トラブルが出たとき、多くの方がやってしまうこと——
「何か足りないのかも」と思って、新しいものを追加する。これが間違いです。
トラブルが出たら追加しない。まず減らす。これが引き算スキンケアの大原則です。
足さない 変えない 減らす
減らす順番
引き算にも順番があります。この順番を守ることで、肌への負担を段階的に落としながら、何が原因だったかも見えてきます。
刺激を減らす
使っている成分の中で、刺激の強いものから順番にやめていきます。
頻度を減らす
毎日使っていたものを週数回に落とします。
濃度を減らす
高濃度のものを低濃度に切り替えます。
肌状態別の引き算
赤み・ヒリつきが出ているとき
こんな状態のとき
波がある赤み、夜だけ赤くなる、洗顔後にヒリヒリする。バリア機能が限界に近づいているサインです。
✗ すぐにやめるもの
レチノール、高濃度ビタミンC、ピーリング系の成分は全て中止。
✓ 残すもの・やること
セラミドと低刺激の保湿だけに絞る。最低2週間は「土台固定」を維持。焦って足すとまた振り出しに戻ります。
白ニキビ増加(乾燥型)
こんな状態のとき
粉吹き肌、押しても痛くない、炎症が少ない白ニキビが増えてきた。乾燥によって皮脂が過剰分泌されている状態です。
✗ やめるもの
攻め成分の重ね塗りと過度な洗顔。
✓ むしろやること
保湿を増やして皮脂を取りすぎないケアに切り替える。乾燥型の白ニキビに「乾燥させる」ケアは逆効果です。
たるみ毛穴が気になるとき
こんな状態のとき
縦長の毛穴、ハリの低下、赤みはない。攻めのケアを始めたい気持ちはわかりますが、やり方を間違えると肌を壊します。
✗ やめること
いきなり毎日レチノールを使うこと、ピーリングとの併用。
✓ 正しい導入の仕方
週1〜2回から始めて、肌の反応を見ながら少しずつ頻度を上げる。土台が整った肌に攻めのケアを重ねて初めて改善していきます。
季節の変わり目
こんな状況のとき
花粉の季節、寒暖差が激しい時期、エアコンによる乾燥。
✗ やめること
攻めのケアを強化すること、新しい製品を導入すること。
✓ やること
この時期にやることはひとつ——安定維持に徹すること。
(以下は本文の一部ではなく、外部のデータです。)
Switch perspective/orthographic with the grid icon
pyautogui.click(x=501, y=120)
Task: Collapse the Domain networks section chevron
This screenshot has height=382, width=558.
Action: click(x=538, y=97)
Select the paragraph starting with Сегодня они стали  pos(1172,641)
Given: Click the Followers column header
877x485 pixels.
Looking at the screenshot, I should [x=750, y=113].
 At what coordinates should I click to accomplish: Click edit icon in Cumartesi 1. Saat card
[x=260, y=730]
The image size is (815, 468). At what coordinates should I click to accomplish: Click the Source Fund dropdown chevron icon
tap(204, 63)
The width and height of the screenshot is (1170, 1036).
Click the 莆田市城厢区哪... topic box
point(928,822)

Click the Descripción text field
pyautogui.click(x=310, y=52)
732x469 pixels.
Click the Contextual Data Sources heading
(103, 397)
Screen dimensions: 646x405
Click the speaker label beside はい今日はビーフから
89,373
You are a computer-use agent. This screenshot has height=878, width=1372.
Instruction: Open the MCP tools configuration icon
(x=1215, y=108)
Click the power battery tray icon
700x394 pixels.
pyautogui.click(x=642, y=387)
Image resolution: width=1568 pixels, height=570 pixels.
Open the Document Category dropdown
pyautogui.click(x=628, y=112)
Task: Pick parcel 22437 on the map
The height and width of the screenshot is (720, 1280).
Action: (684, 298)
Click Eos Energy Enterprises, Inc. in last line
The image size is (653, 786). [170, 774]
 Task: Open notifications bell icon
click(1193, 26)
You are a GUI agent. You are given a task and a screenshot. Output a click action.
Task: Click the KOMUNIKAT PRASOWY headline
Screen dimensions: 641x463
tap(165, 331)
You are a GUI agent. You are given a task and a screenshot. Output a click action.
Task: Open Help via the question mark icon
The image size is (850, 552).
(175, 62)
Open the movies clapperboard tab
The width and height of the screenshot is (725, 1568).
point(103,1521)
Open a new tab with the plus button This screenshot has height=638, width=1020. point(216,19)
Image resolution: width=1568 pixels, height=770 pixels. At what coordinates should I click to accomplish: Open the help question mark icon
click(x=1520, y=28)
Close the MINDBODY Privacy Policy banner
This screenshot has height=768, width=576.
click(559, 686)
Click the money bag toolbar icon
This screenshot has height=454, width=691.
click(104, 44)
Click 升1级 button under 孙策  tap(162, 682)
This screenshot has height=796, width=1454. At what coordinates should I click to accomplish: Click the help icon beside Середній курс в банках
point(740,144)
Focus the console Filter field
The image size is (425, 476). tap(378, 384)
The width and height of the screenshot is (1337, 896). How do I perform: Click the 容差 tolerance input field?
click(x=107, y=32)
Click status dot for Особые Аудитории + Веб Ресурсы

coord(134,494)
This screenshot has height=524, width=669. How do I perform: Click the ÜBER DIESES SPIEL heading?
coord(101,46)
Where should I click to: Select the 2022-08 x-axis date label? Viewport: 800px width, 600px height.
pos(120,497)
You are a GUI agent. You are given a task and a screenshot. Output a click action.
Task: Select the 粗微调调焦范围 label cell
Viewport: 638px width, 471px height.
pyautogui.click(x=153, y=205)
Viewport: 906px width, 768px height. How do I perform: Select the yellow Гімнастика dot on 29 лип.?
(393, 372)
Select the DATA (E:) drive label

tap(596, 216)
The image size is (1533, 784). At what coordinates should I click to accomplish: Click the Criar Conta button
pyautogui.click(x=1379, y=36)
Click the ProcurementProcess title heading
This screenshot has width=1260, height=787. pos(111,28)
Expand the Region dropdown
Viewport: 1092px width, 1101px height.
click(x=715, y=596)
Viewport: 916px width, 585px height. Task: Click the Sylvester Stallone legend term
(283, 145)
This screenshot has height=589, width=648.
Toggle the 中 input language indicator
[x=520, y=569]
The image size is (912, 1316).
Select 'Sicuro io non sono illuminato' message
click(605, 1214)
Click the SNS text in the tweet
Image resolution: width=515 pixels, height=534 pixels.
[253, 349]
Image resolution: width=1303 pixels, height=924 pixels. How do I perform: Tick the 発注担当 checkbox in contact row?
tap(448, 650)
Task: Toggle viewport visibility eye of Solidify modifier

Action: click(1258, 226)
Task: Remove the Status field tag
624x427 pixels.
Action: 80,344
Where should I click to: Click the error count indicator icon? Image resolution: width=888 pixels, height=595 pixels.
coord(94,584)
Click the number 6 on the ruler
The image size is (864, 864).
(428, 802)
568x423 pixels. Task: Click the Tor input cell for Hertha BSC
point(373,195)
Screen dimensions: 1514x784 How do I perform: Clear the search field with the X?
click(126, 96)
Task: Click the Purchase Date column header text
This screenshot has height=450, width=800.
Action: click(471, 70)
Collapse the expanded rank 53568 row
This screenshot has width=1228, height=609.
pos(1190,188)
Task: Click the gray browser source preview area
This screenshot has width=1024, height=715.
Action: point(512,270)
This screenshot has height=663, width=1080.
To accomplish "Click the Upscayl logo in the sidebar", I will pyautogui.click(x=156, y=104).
新しいものを試すのは肌が落ち着いてからにしてください。
美容鍼直後〜翌日
美容鍼の施術後は血流が上がり、肌が反応しやすい時期です。
✗ やめること
攻め成分の使用、摩擦を伴うケア。
✓ やること
保湿を厚めにして鎮静を優先。せっかくの施術効果を最大化するためにも、直後のケアは引き算が基本です。
引き算が必要なサインの見分け方
こういった状態が出てきたら、引き算のタイミングだと思ってください。
生理周期と引き算の設計
生理周期によって肌の状態は大きく変わります。この変動を理解した上でケアを設計することが、肌を安定させる鍵になります。
排卵後〜月経前|黄体期
生理前——皮脂増加・炎症しやすい時期
プロゲステロンの影響で皮脂分泌が増え、炎症を起こしやすい状態。普段は平気な刺激にも反応しやすくなります。
✗ やめること
レチノールの頻度アップ、ピーリングの追加、高濃度ビタミンCの重ね塗り。✓ 残すもの
セラミド、低刺激の保湿、ナイアシンアミドの低濃度のものだけに絞る。月経期
生理中——バリア機能が最も落ちる時期
エストロゲンとプロゲステロンが急激に低下。バリア機能が落ちて回復力も低下し、乾燥しやすく、いつも平気なものがしみやすくなります。
✗ やめること
全ての攻め成分、摩擦の多いケア、洗顔のしすぎ。✓ やること
保湿を厚めにして水分保持を優先。刺激ゼロの設計が基本。卵胞期
生理後——肌が最も安定する時期
エストロゲンが上昇して肌の調子が整いやすい時期。バリア機能も回復し、新しい成分を試すのに最も適したタイミングです。
✓ やること
レチノールやビタミンCなど攻めの成分を導入するなら、この時期が一番リスクが少ない。POINT
生理前は守り、生理後は育てる。この設計ができるようになると、肌トラブルが劇的に減ります。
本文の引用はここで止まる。